____ Data excerpts

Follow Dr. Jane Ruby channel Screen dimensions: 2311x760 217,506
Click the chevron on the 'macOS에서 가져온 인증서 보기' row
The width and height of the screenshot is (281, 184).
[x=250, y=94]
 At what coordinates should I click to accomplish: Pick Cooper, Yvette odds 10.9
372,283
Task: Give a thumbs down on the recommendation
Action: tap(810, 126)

________
____ Data excerpts

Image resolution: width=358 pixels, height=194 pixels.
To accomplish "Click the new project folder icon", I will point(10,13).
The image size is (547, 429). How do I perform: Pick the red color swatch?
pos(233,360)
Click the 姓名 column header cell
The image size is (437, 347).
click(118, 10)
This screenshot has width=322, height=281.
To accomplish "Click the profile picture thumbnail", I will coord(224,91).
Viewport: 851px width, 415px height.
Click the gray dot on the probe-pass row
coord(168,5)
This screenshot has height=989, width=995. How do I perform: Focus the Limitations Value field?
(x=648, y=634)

________

Copy out every line of the data from the one containing "Click the chevron" down to the one containing "Action: tap(810, 126)", keeping both of those lines.

> **Task result**:
Click the chevron on the 'macOS에서 가져온 인증서 보기' row
The width and height of the screenshot is (281, 184).
[x=250, y=94]
 At what coordinates should I click to accomplish: Pick Cooper, Yvette odds 10.9
372,283
Task: Give a thumbs down on the recommendation
Action: tap(810, 126)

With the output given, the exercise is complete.